C.     Review the Lessee’s Manuals. Ensure that the manual includes the following:

·        Procedures adequate to incorporate the leased aircraft into his operating system (aircraft acceptance checks, etc.),

·        Provisions in the maintenance training program to account for any differences in the configuration of the leased aircraft from the existing fleet,

·        A program that is adequate to provide for configuration differences if the aircraft is to be maintained under the lessee’s maintenance program, and

·        A MEL that is applicable to the leased aircraft.

D.    Review the Aircraft Maintenance Records. (See Volume 3, Chapter 31, Section 5, Evaluate Part 121/135.411(a)(2) Air Carrier’s Maintenance Recordkeeping System.)

E.     Perform an Aircraft Conformity Inspection. After performing the inspection, review the results to ensure that the differences between the leased aircraft and the aircraft already in operation are identified and will be addressed in the OpSpecs and the lessee’s maintenance manual.

3-404      PROCEDURES FOR INTERCHANGE AGREEMENTS.

A.     Review the Agreement. Ensure that:

·        The operator submits a written agreement or memorandum of the interchange agreement,

·        The aircraft subject to the interchange agreement are identified by aircraft make and model, registration number, and serial number,

·        The effective dates/times of the interchange are identified,

·        Operational control is specifically designated,

·        Responsibilities for performing maintenance are specifically designated,

·        Responsibilities for keeping aircraft maintenance records are specifically designated,

·        The maintenance program to be utilized is designated,

·        All strikeovers, erasures, and corrections are initialed by both parties to the agreement, and

·        The interchange agreement or memorandum provides for all differences in aircraft configuration due to the operating or maintenance requirements of both operators.

B.     Review the Lessor’s Operator’s Manual. Review the following:

·        The CAMP, for the aircraft, engines, propellers (if applicable), and appliances,

·        The maintenance reliability program, if applicable,

·        A training program for the maintenance personnel on the aircraft,

·        Fueling procedures for the aircraft,

·        Provision for use of an approved MEL, and

·        Provisions for leasing the aircraft to the lessee.

C.     Review the Lessee’s Operator’s Manual. Review for the following:

·        To determine if the manuals provide adequate procedures and guidance for incorporating leased aircraft into its operating system,

·        Procedures for the use of the lessor’s CAMP, for the aircraft, engines, propellers (if applicable), and appliances,

·        Procedures for the use of the maintenance reliability program, if applicable,

·        Procedures in the maintenance training program that are adequate to provide for configuration differences, if the aircraft is maintained under the lessor’s maintenance program,

·        Fueling procedures for the aircraft, and

·        Provisions for use of an approved MEL.
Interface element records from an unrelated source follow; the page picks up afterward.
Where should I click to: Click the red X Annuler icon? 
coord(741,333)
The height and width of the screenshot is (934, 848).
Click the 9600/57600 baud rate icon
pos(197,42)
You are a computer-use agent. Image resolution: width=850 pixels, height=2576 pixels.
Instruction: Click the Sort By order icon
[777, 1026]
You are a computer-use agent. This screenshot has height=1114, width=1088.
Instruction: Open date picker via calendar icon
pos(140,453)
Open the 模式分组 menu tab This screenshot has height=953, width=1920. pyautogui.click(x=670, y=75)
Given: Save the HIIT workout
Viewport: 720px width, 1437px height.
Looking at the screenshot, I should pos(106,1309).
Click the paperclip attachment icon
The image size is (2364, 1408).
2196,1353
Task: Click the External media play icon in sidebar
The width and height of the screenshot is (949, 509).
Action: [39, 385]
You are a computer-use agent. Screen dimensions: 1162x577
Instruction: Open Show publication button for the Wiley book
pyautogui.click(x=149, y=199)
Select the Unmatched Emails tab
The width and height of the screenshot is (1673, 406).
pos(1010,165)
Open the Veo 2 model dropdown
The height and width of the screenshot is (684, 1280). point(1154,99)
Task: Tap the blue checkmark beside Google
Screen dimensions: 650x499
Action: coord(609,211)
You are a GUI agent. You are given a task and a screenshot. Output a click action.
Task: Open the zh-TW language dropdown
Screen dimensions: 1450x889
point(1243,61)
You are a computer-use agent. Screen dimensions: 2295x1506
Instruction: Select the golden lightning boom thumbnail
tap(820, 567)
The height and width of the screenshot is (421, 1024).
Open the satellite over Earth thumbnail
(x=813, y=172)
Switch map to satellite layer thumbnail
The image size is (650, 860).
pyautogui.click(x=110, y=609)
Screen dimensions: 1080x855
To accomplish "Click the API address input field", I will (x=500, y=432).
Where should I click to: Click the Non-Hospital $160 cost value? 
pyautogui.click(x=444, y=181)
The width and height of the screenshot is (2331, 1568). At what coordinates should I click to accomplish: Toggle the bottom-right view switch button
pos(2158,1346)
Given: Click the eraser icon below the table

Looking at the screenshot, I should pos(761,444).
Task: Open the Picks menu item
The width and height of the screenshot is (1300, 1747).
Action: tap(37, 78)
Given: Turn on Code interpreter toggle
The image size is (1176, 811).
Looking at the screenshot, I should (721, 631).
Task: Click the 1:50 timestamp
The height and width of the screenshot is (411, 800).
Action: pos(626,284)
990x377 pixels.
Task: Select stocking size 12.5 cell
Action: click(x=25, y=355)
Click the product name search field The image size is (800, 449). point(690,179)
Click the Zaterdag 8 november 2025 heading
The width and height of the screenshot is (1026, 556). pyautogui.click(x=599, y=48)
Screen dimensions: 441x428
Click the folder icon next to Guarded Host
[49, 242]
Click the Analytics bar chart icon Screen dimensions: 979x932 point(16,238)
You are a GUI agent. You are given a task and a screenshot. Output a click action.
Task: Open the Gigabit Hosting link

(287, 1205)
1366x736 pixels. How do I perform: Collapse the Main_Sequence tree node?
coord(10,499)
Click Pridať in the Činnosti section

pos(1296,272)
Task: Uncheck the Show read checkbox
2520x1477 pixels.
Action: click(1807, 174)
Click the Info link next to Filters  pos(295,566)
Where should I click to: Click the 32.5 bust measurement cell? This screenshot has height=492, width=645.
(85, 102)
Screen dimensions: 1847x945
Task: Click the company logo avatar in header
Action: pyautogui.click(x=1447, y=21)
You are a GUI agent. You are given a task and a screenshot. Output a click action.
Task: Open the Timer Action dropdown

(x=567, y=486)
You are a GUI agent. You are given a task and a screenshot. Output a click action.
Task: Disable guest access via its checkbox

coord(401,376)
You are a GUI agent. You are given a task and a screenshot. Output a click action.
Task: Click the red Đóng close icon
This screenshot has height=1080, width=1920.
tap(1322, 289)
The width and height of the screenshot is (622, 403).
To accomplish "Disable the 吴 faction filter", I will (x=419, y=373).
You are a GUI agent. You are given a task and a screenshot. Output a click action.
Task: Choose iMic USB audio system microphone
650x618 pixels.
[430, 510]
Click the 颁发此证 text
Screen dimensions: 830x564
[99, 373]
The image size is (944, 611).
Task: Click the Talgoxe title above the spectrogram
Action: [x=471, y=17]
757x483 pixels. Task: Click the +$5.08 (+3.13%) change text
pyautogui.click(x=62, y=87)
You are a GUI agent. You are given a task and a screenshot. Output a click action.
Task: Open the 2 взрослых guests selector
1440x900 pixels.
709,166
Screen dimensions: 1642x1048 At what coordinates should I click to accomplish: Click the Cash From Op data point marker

D.    Analyze the Findings. Evaluate all deficiencies to determine what corrections will be required.

E.     Schedule a Meeting. If deficiencies are discovered during the evaluation, advise the operator/applicant. Schedule a meeting with the operator/applicant to discuss the problem areas, if necessary.

3-405      TASK OUTCOMES.

A.     Complete the PTRS Record.

B.     Complete the Task. Completion of this task will result in one of the following:

1)      Approval of the agreement by accomplishing the following:

·        Sending a letter to the operator indicating acceptance of the agreement,

·        Approval of OpSpecs in accordance with Volume 3, Chapter 18, Section 6, and

·        Parts 121/135 OpSpecs.

2)      Disapproval of the agreement by sending a letter to the operator/applicant listing the reasons for disapproval.

C.     Document the Task. File all supporting paperwork in the operator/applicant’s office file.

3-406      FUTURE ACTIVITIES. Normal surveillance.

RESERVED. Paragraphs 3-407 through 3-420.